Leadership Network
Monday morning's first session was spent reviewing what God has been doing in our churches since we've been involved in the Community.
Five questions were asked . . .
Question 1: What is your BHAG (Big, hairy, audacious goal)?
To ignite a movement of people with the DNA of Jesus that will inhabit every nook and cranny of society and culture!
Question 2: What's working?
Philippians 2:13 "God is working in you, giving you the desire and the power to do what pleases him."
Hundreds, if not thousands, of Jesus-followers have gone out/are going out from RiverTree to reveal God's Kingdom now and forever.
Question 3: What's stuck?
Christology should determine our missiology which should determine our ecclesiology.
Unfortunately, over the years we've had a slow drift that flipped this around. Ecclesiology has determined our missiology which has determined our Christology.
We're in the process of getting this right! Flipping it back around. Asking very hard, very candid, very inspiring questions of how Jesus would live and impact today's society and culture. From our discoveries about Jesus we will determine our mission which will determine how we do church.
Question 4: Our biggest surprise?
That we as a church leadership are actually just catching up to what God is already doing in the hearts of His people.
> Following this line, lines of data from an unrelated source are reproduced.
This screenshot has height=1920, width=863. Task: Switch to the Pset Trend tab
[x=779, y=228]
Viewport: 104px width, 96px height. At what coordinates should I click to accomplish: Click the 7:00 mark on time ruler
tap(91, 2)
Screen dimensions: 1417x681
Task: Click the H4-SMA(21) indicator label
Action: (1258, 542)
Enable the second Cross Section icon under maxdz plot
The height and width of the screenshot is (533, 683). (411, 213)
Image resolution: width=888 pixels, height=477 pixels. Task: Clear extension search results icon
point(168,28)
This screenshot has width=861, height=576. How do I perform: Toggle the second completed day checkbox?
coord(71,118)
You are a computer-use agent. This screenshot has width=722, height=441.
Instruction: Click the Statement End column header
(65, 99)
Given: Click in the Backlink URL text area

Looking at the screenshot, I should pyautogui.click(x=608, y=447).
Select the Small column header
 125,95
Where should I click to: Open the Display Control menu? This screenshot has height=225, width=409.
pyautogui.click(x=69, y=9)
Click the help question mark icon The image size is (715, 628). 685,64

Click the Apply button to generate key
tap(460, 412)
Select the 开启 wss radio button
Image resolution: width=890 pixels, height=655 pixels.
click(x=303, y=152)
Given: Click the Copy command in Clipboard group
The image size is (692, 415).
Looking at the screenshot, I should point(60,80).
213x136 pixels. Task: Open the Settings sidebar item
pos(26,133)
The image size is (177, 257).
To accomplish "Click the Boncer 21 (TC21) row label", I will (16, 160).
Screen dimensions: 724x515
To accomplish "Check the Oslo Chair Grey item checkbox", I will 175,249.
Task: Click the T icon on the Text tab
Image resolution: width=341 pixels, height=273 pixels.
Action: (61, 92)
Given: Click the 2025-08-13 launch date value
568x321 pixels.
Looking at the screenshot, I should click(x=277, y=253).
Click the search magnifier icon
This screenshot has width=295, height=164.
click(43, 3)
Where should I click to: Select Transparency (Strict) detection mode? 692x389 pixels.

God is going before us . . .
Question 5: Our greatest success?
We've moved from serving others in Jesus' name (while handing out cards that say "Just wanted to love you with no strings attached"--while on the back of the card it lists RiverTree's weekend service times) to canceling a weekend of services so that people could intentionally impact their communities . . . to doing "Great Days of Service" (spending 7 days serving in our communities) to a lifestyle of really loving people and serving them as Jesus would.
In a nutshell, God has moved us from a "program" where people serve to a lifestyle of influencial serving.
Yeah God!!!
1 Comments:
the answer to question 3 is great! that should not only be the order within the church, but in our daily lives as well.